Oddly, although I am sure, as Rob says, this is true in the big picture 
(a $1000 lens is going to be better than a $100 one), I have found it 
really doesn't necessarily hold water in the "macro" view. (A $200 lens 
is better than a $100).  Canon, for example, has all sort of overlapping 
ranges of lenses in terms of both quality lines and focus ranges.  Some 
lenses which are very reasonably priced, as stellar performers, while 
other considerably more expensive lenses are duds.

Sometimes this is just bad design, or even bad manufacture, but 
sometimes a simple and inexpensive lens design just happens to be one 
which really works well, and has great optical properties.

One apparent example of an inexpensive lens which excels well beyond 
it's cost it the autofocus Canon 50 mm 1.7 normal lens.

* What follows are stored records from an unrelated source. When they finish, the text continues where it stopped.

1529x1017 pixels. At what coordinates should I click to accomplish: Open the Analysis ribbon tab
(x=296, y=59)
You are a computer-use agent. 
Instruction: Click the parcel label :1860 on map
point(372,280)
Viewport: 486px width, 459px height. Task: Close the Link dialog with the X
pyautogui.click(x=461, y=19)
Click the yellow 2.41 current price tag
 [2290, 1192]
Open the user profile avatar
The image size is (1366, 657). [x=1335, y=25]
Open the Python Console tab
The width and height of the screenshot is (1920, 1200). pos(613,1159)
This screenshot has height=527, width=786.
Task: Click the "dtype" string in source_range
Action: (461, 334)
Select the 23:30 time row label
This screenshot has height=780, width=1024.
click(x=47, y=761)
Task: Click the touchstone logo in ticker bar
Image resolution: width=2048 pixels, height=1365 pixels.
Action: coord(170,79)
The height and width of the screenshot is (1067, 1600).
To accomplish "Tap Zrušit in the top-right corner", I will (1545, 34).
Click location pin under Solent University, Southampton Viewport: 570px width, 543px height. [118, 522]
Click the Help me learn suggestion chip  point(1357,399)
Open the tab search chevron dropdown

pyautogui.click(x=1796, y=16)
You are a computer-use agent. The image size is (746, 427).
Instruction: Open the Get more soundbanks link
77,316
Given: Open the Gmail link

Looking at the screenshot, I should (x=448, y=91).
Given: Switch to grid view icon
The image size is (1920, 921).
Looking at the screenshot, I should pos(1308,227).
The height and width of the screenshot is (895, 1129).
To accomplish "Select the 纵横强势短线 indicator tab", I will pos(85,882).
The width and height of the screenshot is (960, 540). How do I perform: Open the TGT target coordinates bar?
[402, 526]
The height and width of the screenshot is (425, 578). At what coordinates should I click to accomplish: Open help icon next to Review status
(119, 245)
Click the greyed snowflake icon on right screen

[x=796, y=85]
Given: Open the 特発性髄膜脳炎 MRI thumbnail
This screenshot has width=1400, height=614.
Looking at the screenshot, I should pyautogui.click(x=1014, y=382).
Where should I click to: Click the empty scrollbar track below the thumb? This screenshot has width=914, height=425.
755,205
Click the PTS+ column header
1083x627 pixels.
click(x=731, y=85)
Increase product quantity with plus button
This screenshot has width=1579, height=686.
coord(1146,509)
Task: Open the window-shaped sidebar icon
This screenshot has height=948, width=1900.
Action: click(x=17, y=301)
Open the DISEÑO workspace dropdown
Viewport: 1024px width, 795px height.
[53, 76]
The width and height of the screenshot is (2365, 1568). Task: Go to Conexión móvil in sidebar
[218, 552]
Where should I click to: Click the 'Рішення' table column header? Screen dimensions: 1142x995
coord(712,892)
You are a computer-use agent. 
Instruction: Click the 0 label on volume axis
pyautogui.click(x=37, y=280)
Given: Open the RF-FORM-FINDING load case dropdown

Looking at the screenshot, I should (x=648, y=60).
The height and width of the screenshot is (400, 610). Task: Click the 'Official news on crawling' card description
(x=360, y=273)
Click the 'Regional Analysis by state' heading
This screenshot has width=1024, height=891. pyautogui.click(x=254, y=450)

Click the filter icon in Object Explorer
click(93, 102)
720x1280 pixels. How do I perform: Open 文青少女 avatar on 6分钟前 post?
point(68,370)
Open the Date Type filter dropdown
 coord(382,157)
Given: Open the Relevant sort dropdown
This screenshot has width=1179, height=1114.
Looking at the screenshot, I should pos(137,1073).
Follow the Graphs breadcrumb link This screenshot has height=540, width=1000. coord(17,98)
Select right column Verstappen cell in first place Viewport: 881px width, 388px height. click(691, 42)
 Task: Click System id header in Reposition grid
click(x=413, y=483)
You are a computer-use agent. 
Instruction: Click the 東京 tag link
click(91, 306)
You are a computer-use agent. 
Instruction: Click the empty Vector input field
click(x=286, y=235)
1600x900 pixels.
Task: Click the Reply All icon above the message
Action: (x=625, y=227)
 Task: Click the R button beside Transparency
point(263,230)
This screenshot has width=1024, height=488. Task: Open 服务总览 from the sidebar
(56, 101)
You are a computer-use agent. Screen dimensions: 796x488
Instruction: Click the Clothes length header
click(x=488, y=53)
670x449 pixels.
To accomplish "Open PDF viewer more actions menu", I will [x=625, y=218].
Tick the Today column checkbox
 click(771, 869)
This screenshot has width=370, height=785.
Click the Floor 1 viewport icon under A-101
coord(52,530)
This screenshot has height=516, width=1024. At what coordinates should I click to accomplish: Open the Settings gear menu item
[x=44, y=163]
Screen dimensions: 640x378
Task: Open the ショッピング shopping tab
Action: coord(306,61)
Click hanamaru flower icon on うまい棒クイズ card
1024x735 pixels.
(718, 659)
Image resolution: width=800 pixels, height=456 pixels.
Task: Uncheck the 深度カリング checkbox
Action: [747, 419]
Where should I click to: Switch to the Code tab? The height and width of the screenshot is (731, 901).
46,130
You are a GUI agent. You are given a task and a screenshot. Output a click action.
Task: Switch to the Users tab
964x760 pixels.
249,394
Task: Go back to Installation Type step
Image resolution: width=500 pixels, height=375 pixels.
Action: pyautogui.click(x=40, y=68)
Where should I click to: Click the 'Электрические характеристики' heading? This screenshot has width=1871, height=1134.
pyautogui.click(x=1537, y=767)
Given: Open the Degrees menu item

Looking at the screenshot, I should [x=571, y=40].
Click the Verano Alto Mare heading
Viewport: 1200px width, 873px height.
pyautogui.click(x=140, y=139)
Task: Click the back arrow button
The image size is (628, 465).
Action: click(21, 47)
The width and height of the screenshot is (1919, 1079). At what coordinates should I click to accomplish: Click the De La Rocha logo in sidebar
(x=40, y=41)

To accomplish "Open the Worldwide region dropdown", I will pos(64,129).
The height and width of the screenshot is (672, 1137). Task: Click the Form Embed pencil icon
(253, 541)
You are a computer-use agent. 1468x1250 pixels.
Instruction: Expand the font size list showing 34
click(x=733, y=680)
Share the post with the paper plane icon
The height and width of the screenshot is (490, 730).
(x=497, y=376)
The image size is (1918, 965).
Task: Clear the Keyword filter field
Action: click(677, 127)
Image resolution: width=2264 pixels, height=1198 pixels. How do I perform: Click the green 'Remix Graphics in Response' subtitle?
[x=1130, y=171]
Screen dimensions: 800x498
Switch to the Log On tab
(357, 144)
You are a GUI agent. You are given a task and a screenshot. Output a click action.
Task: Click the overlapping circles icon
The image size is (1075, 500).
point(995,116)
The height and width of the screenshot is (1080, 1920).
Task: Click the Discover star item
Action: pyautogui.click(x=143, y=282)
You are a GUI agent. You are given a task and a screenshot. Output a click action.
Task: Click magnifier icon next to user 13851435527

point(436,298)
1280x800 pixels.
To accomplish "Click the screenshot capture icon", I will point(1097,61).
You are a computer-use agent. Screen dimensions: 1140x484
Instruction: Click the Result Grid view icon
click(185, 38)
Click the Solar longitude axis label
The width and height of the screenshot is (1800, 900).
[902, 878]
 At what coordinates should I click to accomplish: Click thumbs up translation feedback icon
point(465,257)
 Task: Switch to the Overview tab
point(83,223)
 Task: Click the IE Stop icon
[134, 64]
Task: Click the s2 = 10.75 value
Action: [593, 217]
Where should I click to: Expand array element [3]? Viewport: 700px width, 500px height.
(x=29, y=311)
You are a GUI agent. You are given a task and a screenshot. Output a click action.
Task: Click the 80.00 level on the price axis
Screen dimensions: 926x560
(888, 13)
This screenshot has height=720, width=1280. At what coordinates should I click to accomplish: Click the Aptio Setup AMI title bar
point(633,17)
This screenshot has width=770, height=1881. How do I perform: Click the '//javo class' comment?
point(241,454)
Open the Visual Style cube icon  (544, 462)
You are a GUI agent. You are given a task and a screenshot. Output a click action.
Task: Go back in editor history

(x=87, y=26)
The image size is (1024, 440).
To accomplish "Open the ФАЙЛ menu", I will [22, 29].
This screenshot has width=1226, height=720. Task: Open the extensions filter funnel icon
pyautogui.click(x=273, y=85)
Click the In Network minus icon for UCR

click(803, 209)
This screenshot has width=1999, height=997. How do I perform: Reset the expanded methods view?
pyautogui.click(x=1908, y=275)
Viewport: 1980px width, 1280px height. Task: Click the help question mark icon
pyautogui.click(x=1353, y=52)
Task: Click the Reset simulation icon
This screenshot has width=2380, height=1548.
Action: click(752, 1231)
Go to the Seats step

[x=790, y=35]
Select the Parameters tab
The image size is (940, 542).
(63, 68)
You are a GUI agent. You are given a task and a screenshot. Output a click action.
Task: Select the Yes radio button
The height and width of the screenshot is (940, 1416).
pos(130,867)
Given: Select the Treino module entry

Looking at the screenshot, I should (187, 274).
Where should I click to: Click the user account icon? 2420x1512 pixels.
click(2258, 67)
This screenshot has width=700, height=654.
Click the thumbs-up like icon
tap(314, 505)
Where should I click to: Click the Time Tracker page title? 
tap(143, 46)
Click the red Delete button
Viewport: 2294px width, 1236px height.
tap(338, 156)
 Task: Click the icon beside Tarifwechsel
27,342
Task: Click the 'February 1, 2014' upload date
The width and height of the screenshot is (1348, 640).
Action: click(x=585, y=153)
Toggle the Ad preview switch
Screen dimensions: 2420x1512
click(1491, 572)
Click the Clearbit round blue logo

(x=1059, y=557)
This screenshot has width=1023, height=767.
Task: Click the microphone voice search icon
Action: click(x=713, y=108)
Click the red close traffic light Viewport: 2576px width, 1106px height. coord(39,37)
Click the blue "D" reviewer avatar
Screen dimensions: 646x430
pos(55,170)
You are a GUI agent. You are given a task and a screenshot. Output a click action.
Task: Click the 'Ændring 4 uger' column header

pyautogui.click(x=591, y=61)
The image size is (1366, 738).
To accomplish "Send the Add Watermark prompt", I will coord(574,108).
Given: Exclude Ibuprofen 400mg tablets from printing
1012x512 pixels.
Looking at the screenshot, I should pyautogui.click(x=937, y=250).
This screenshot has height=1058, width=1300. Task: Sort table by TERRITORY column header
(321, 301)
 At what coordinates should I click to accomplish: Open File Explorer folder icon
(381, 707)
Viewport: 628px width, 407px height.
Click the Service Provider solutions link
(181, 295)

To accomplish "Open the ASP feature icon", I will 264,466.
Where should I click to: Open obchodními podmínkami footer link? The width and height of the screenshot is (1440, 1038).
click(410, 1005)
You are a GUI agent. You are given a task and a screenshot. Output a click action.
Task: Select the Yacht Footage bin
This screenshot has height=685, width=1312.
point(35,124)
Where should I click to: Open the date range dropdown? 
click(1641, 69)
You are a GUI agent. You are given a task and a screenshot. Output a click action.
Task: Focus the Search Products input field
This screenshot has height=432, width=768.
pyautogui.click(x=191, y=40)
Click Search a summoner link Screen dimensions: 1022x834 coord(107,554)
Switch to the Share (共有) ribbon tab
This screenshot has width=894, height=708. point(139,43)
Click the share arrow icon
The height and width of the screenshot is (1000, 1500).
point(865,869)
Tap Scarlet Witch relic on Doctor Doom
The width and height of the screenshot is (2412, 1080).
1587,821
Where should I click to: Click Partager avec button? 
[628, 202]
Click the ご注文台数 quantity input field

Of course, beyond optical qualities, other factors are durability over 
time, weight, size, smoothness in use, zoom range, optical speed 
(minimum/maximum aperture), autofocus speed, autofocus noise level, etc.

If people aren't stuck on having a full zoom range, in general, fixed 
focus lenses are better quality and better value.  Also, used lenses can 
often be good value, if they come with some type of warranty.

Lastly, even a well rated lens can perform badly due to bad quality 
control and variability within production.